----- RECORDS SUPPLIED -----
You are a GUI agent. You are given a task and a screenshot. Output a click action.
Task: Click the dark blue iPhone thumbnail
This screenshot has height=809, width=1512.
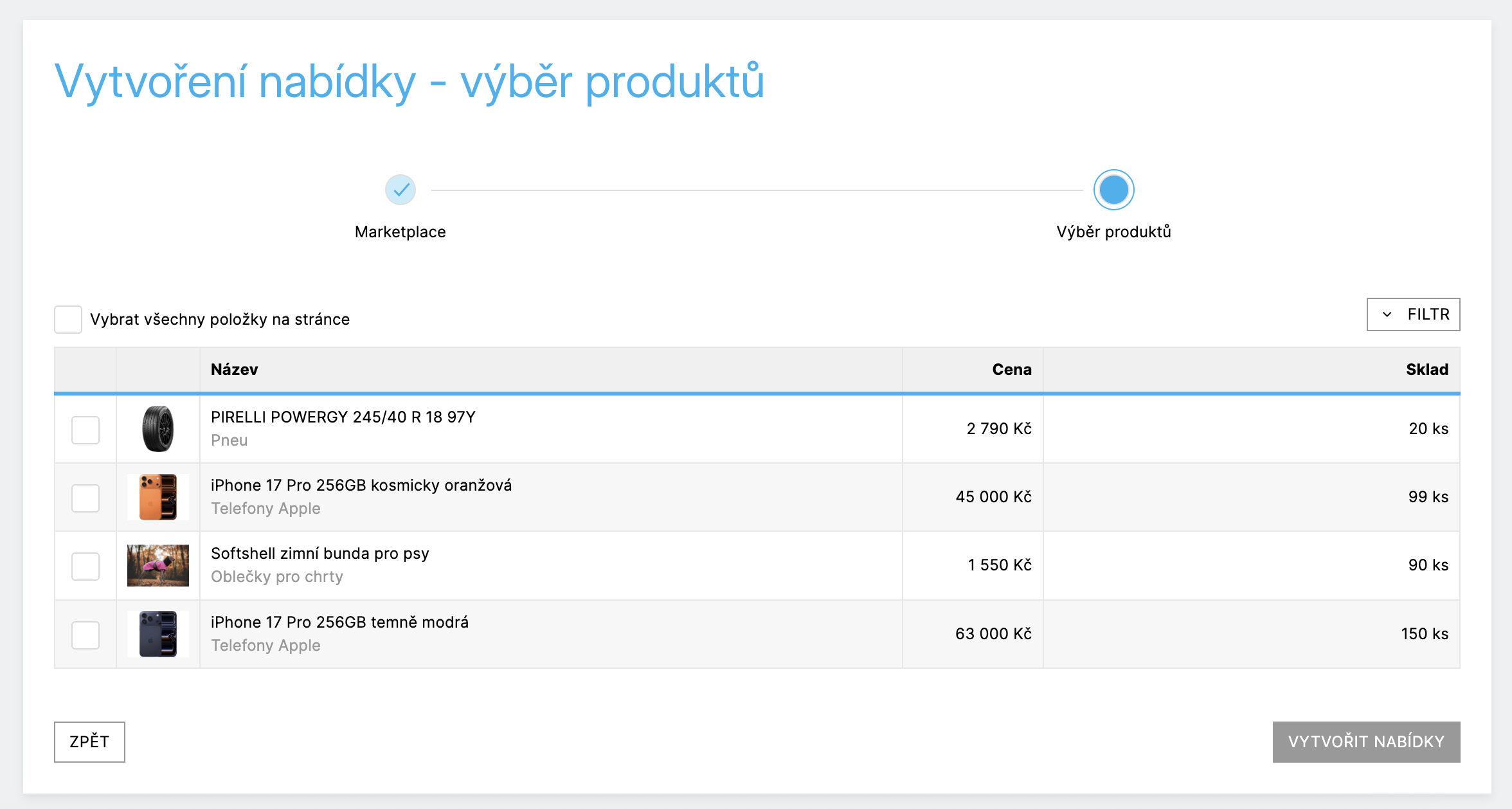click(x=158, y=634)
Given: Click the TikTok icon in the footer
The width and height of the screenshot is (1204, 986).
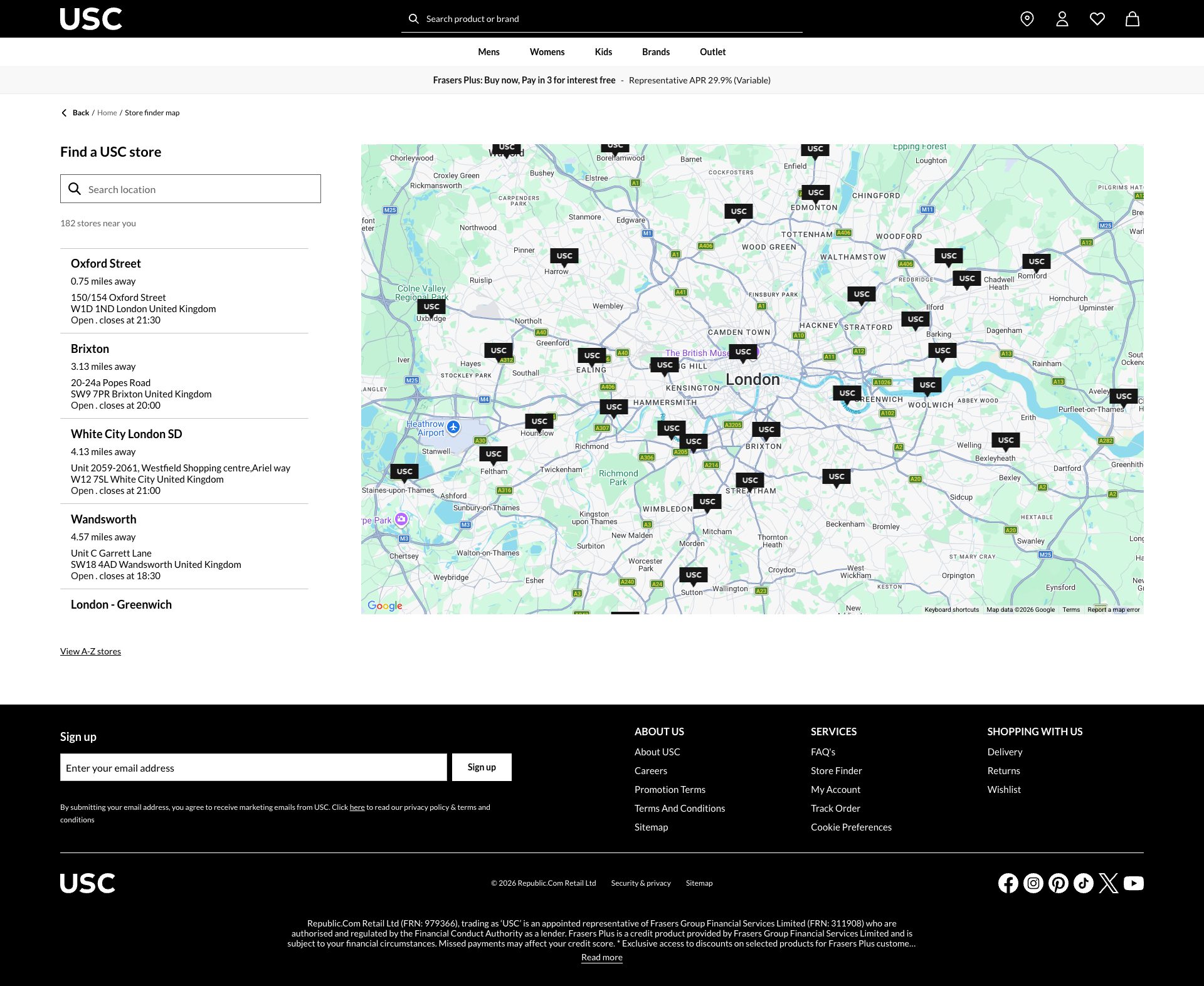Looking at the screenshot, I should [x=1083, y=883].
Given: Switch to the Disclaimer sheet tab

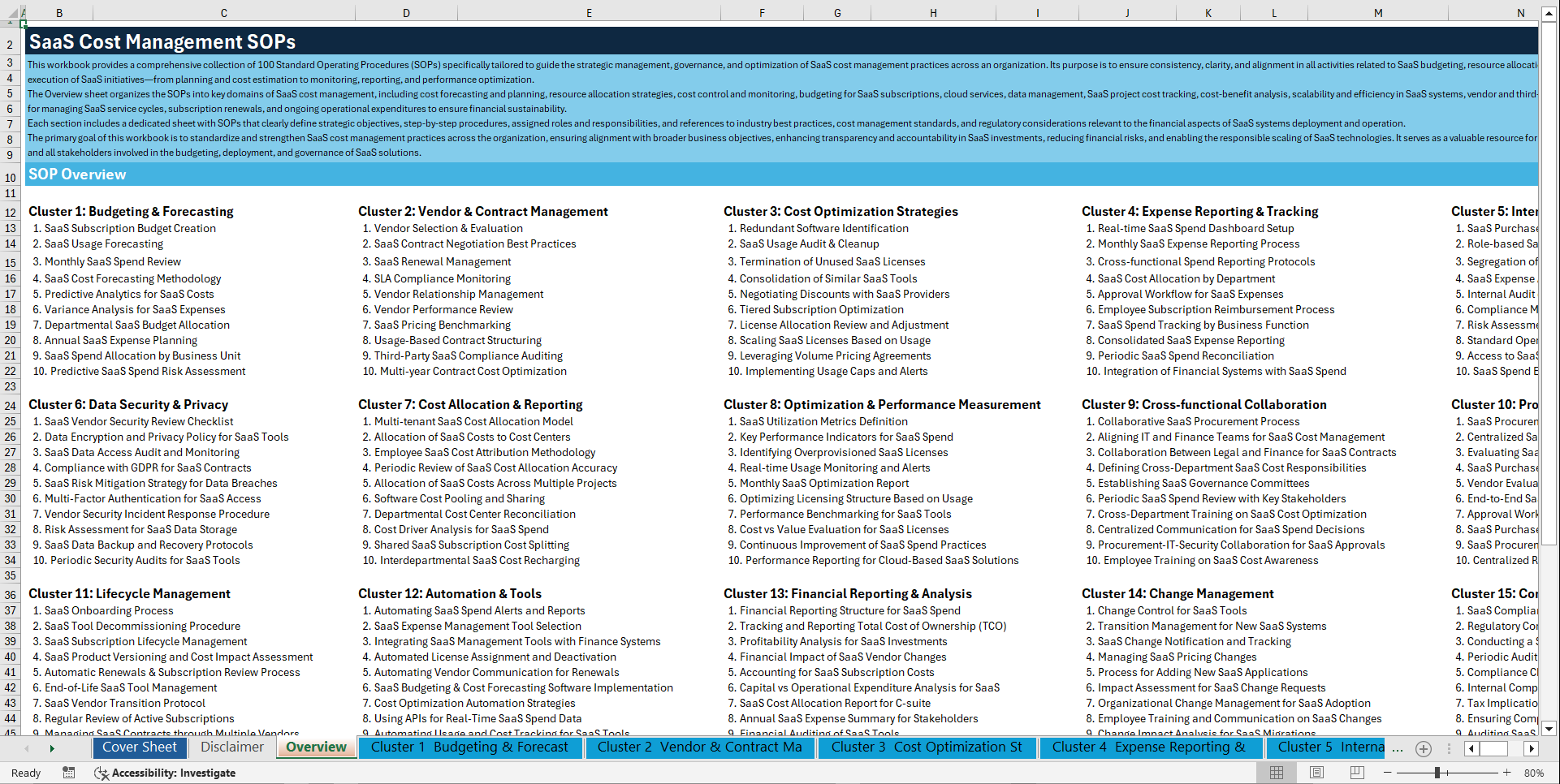Looking at the screenshot, I should tap(231, 747).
-----
*WHAT TO DO*. Print, exactly and without pictures, the lines from the one holding "The width and" through the last line of the entries above, both included.

*WRITTEN SOLUTION*.
The width and height of the screenshot is (1204, 986).
Looking at the screenshot, I should [x=1083, y=883].
Given: Switch to the Disclaimer sheet tab

Looking at the screenshot, I should tap(231, 747).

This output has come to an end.